Monopsoni (pasal 18)
Monopsoni pada intinya adalah struktur pasar dimana hanya ada banyak penjual dan hanya satu pembeli. Pasal 18 ayat 1 berbunyi:
"pelaku usaha dilarang menguasai penerimaan pasokan atau menjadi pembeli tunggal atas barang dan atau jasa dalam pasar bersangkutan yang dapat mengakibatkan terjadinya praktek monopoli dan atau persaingan usaha tidak sehat."
Dari pasal tersebut, dapat dikatakan bahwa strukur pasar monopsoni dapat diciptakan dengan cara membeli suatu komoditas tertentu secara masif dari banyak penjual sehingga pelaku usaha tersebut menjadi pembeli tunggal. Adapun syarat pelaku usaha dikatakan melakukan monopsoni tertuang pada ayat 2, yaitu Pelaku usaha atau satu kelompok pelaku usaha menguasai 50% jenis komoditas tersebut.
Tindakan ini akan terkait dengan tindakan persekongkolan, dikarenakan adanya presumption of guilty bahwa pelaku usaha yang menjadi pembeli tunggal dapat menimbun komoditas tersebut untuk menciptakan kelangkaan komoditas di pasar, yang dapat mengakibatkan kenaikan harga komoditas tersebut, terutama apabila komoditas tersebut merupakan kebutuhan primer masyarakat.
Penguasaan pasar (pasal 19 sampai dengan pasal 20)
Penguasaan pasar yang dimaksud merujuk pada tindakan pelaku usaha dalam struktur pasar yang dapat memberikan posisi dominan.

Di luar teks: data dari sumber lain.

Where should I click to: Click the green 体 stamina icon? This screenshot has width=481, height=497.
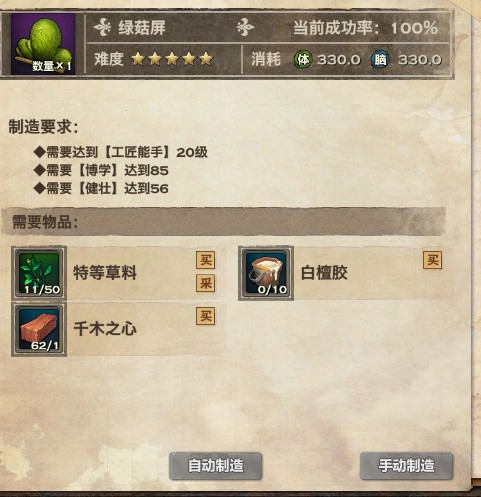click(x=303, y=60)
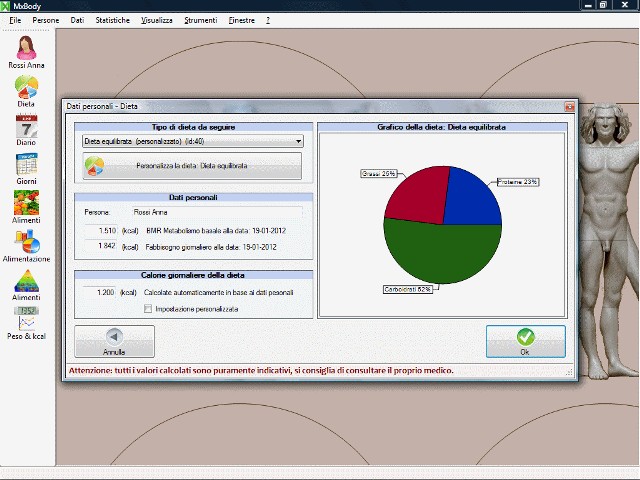Image resolution: width=640 pixels, height=480 pixels.
Task: Open the Statistiche menu
Action: [112, 20]
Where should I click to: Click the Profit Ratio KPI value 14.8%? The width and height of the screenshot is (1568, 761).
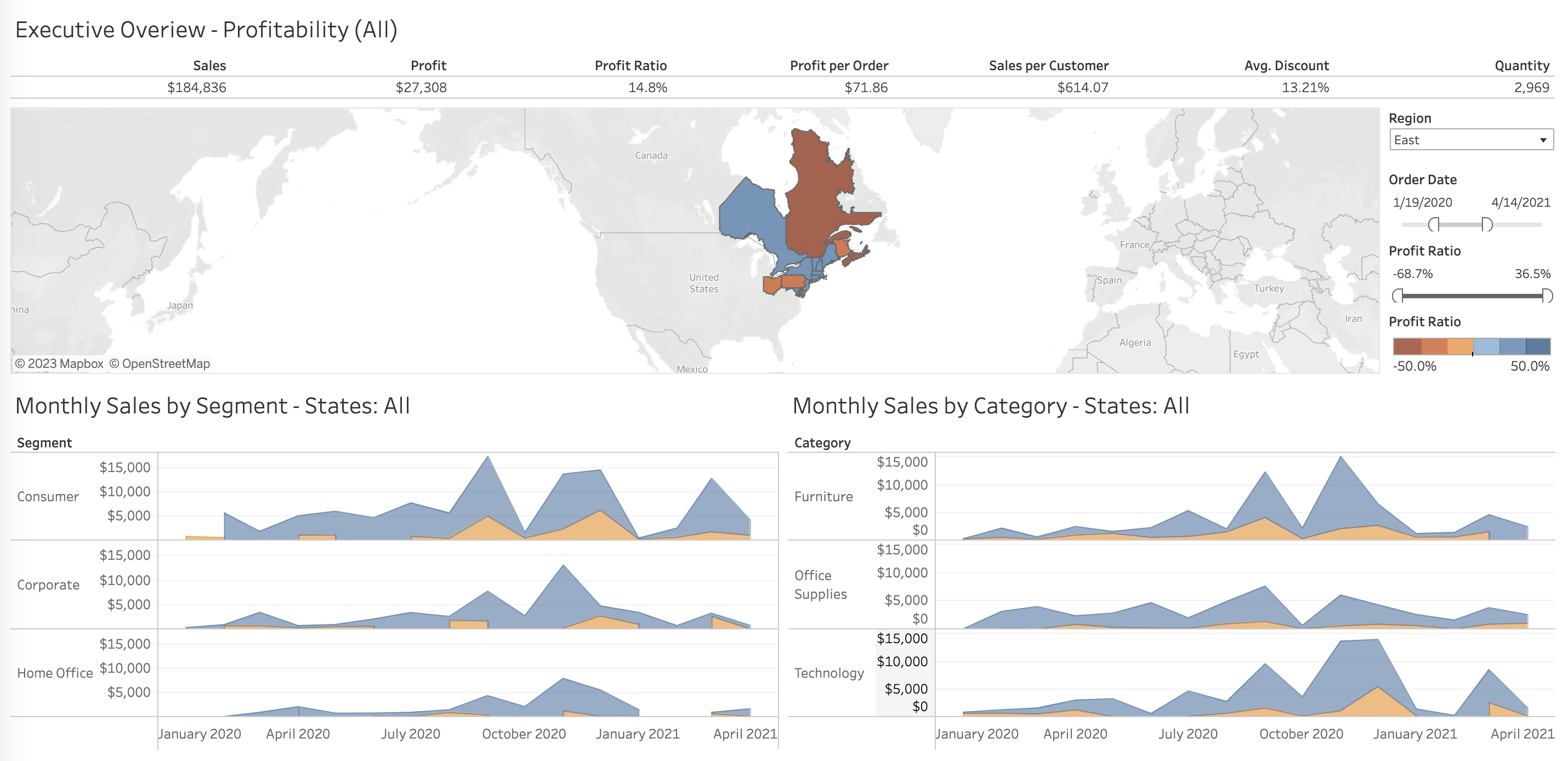tap(647, 88)
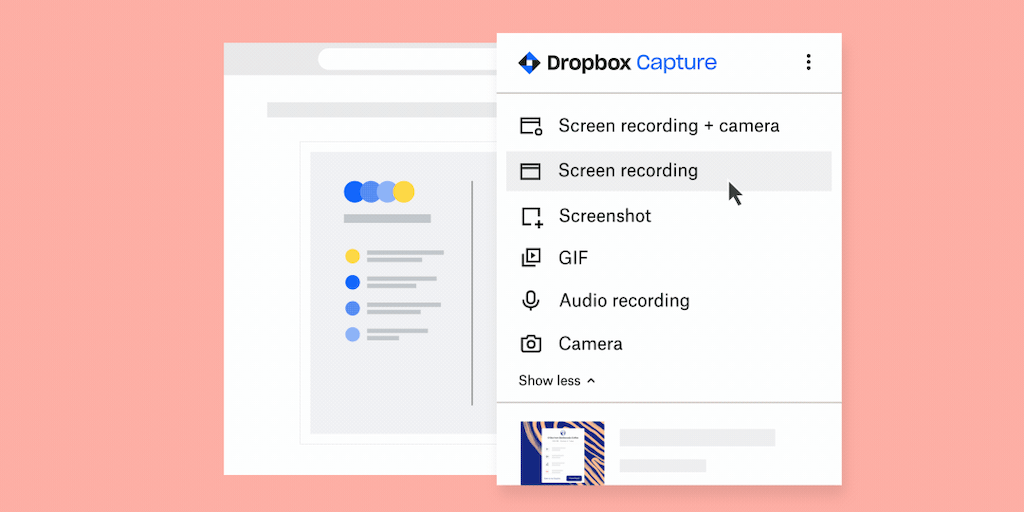Click the Dropbox logo icon
Screen dimensions: 1024x512
(x=529, y=63)
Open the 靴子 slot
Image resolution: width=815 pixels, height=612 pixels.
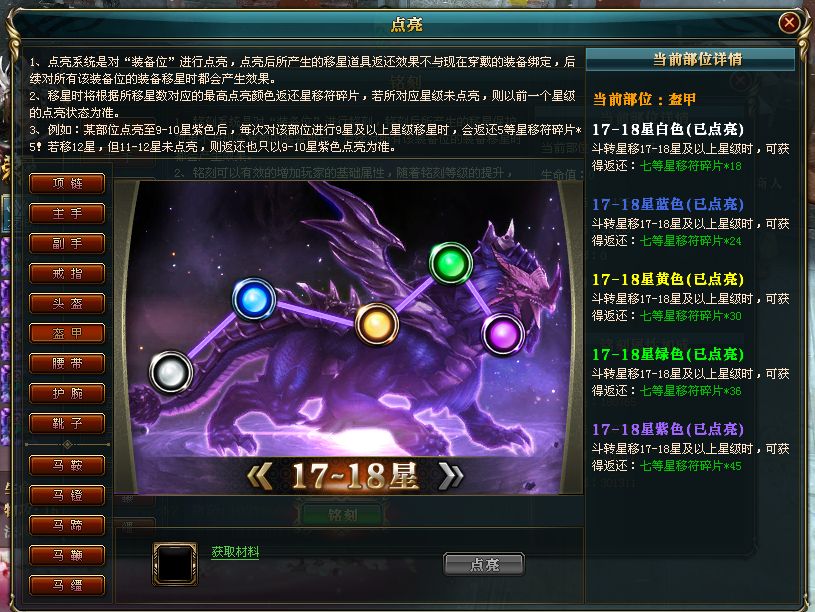pyautogui.click(x=67, y=424)
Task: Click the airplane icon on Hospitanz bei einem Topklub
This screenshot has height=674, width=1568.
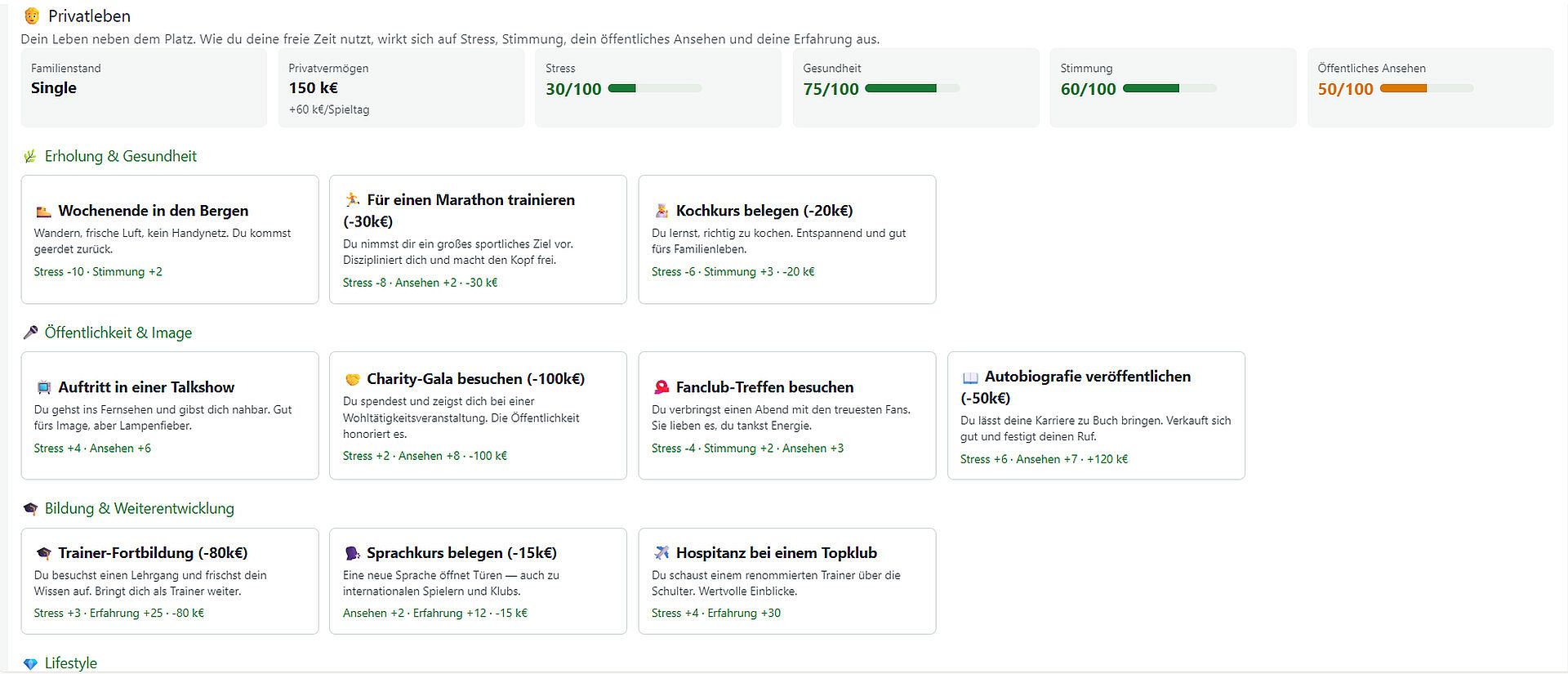Action: coord(662,553)
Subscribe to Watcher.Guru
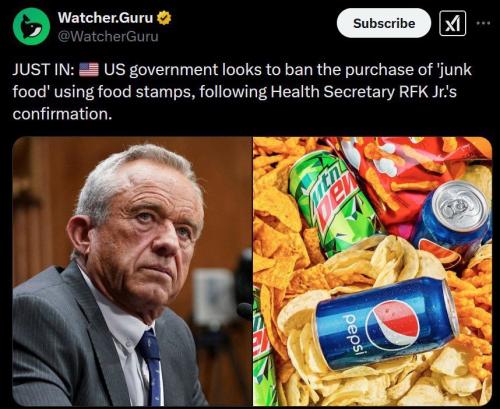This screenshot has width=500, height=409. (384, 23)
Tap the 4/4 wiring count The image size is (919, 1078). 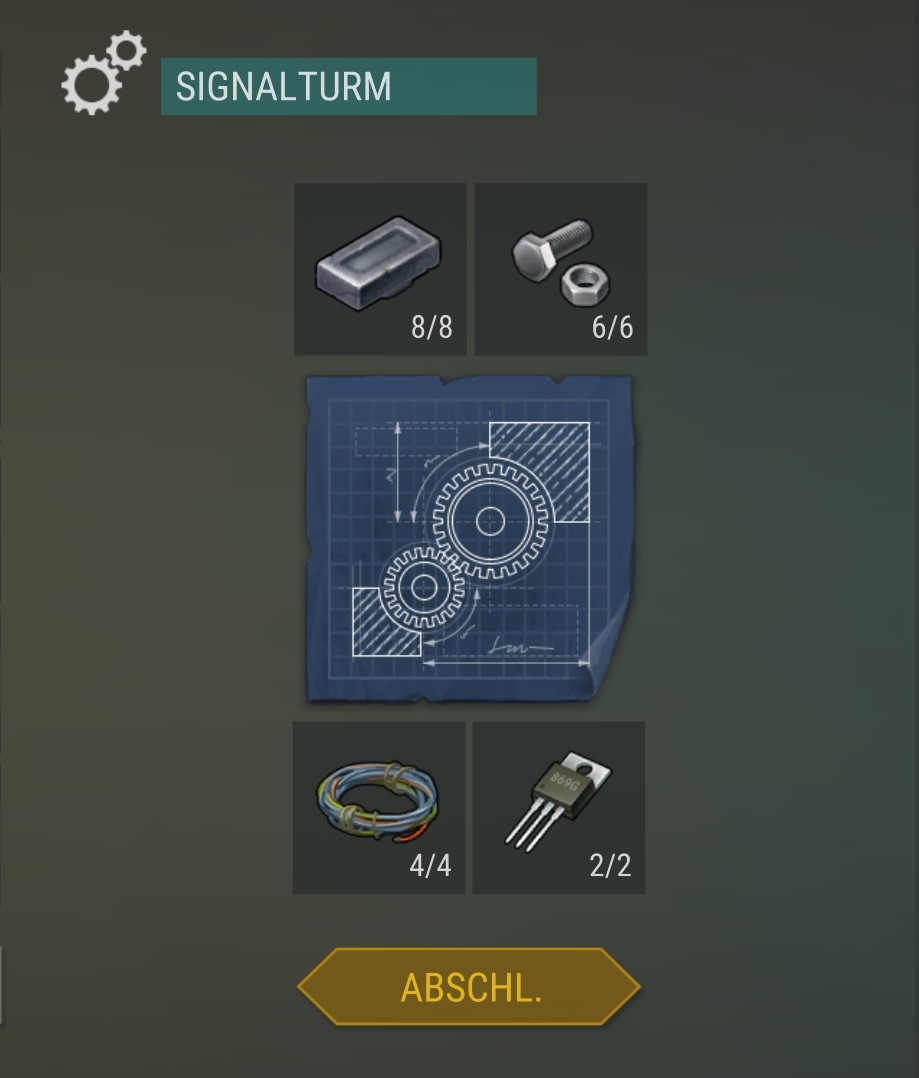pyautogui.click(x=430, y=865)
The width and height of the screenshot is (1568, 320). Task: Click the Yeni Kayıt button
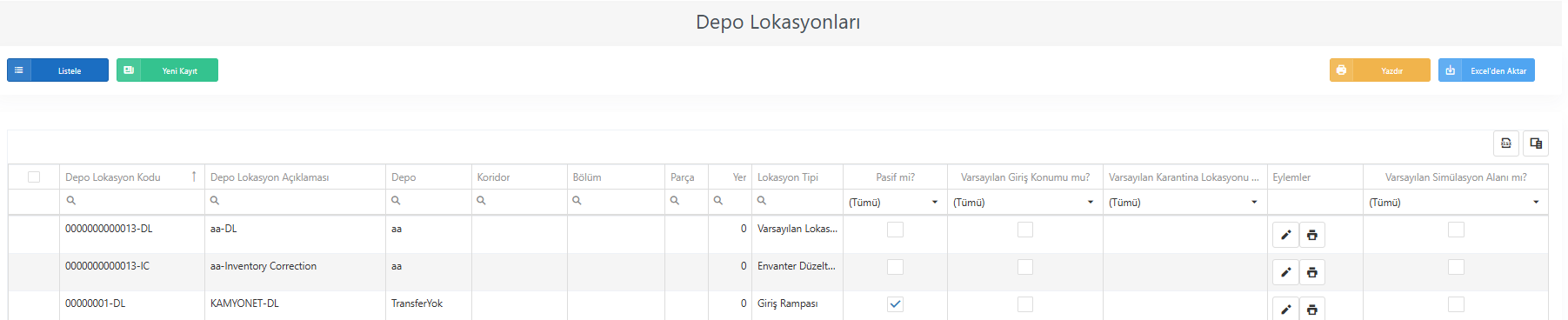point(167,70)
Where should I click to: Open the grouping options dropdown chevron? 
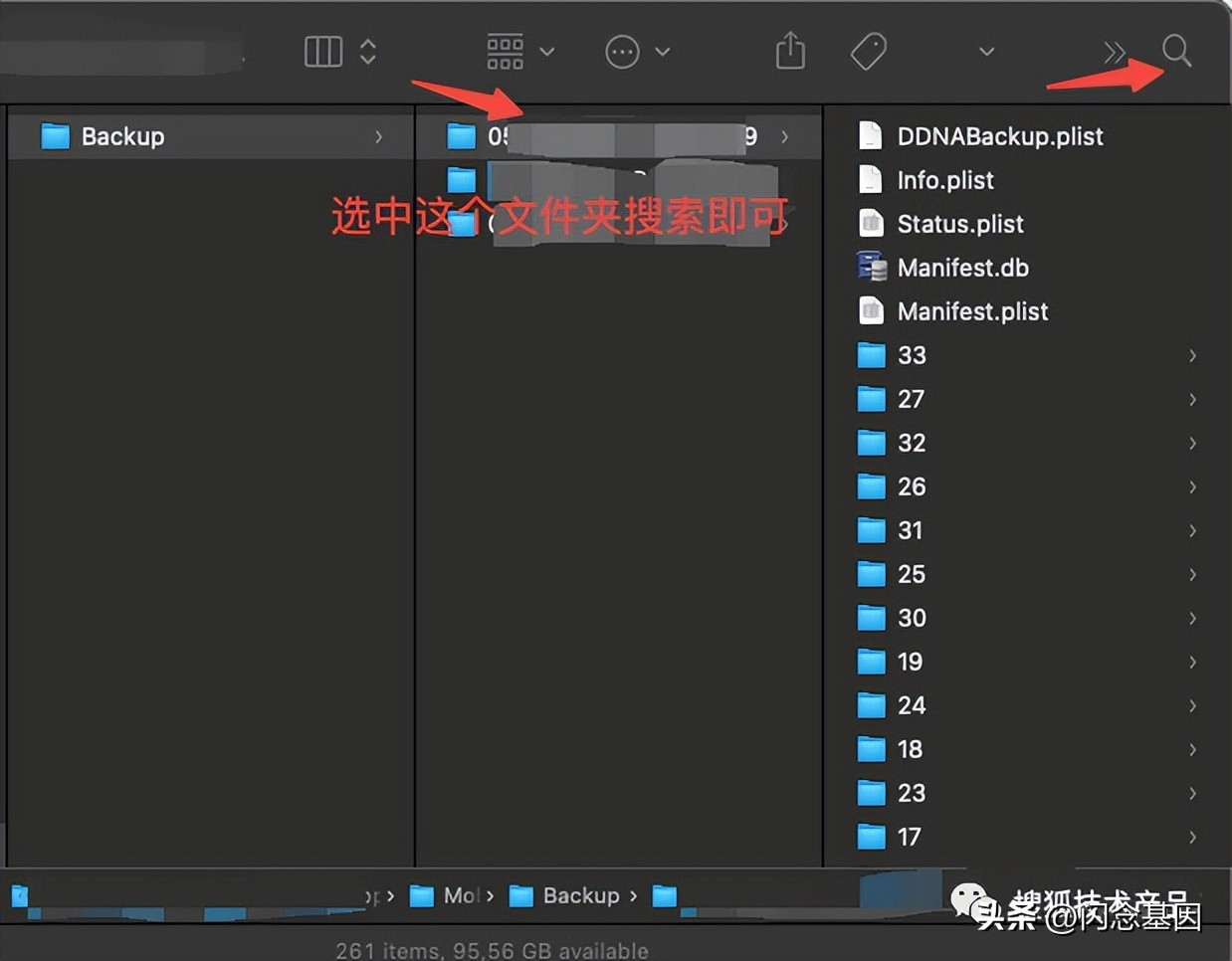(x=545, y=51)

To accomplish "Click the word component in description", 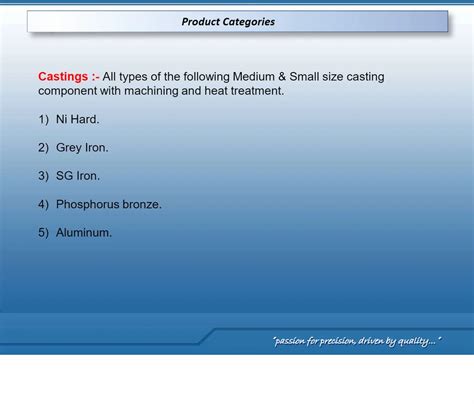I will click(x=67, y=91).
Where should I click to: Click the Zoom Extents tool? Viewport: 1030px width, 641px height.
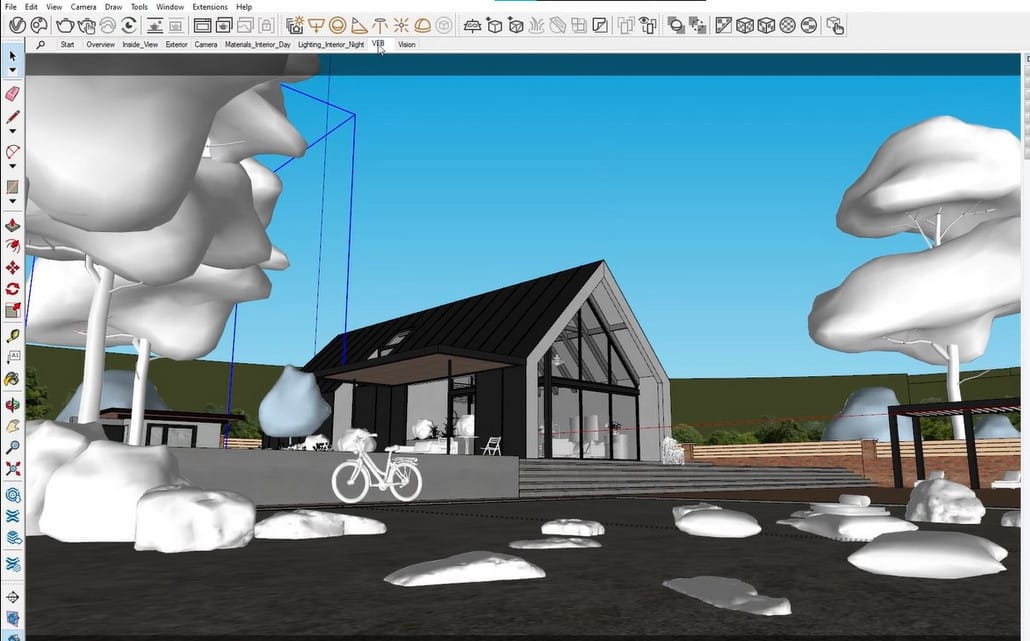pyautogui.click(x=13, y=468)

Posisi dominan sendiri, sebagaimana dikatakan dalam pasal 1 ayat 4, adalah keadaan di mana pelaku usaha tidak mempunyai pesaing yang berarti di pasar bersangkutan dalam kaitan dengan pangsa pasar yang dikuasai, atau pelaku usaha mempunyai posisi tertinggi di antara pesaingnya di pasar bersangkutan dalam kaitan dengan kemampuan keuangan, kemampuan akses pada pasokan atau penjualan, serta kemampuan untuk menyesuaikan pasokan atau permintaan barang atau jasa tertentu."
Adapun tindakan yang dilarang terhadap para pelaku usaha, dituangkan dengan jelas pada pasal 19, yang meliputi:
- Menolak dan/atau menghalangi pelaku usaha tertentu untuk melakukan kegiatan usaha yang sama pada pasar bersangkutan;
- Menghalangi konsumen atau pelanggan pelaku usaha pesaingnya untuk tidak melakukan hubungan usaha dengan pelaku usaha pesaingnya itu
- Membatasi peredaran dan/atau penjualan komoditas pada pasar bersangkutan;
- Melakukan praktek monopoli terhadap pelaku usaha tertentu.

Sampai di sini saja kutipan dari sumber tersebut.